Exercise objective: Images are to be left out; everything else in the records gets copied exactly.

- Opening Delimiter -

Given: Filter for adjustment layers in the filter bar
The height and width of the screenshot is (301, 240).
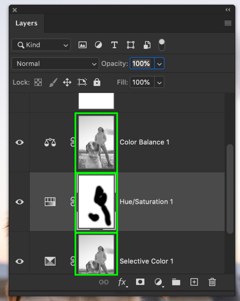Looking at the screenshot, I should (98, 45).
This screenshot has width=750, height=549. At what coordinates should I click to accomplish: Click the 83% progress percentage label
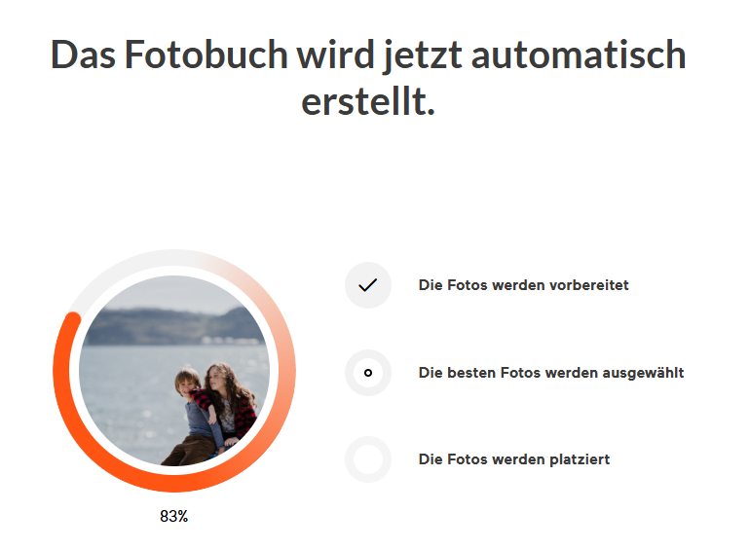pyautogui.click(x=173, y=517)
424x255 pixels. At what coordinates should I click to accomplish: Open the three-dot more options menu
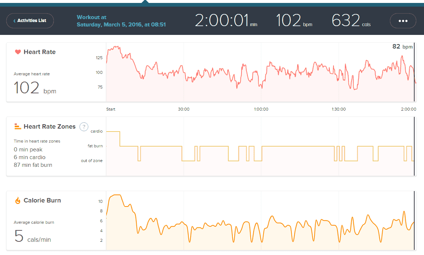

- Closing Delimiter -

Result below:
Given: Filter for adjustment layers in the filter bar
The height and width of the screenshot is (301, 240).
Looking at the screenshot, I should (98, 45).
This screenshot has width=750, height=549. At what coordinates should I click to accomplish: Click the 83% progress percentage label
pyautogui.click(x=173, y=517)
424x255 pixels. At what coordinates should I click to accomplish: Open the three-dot more options menu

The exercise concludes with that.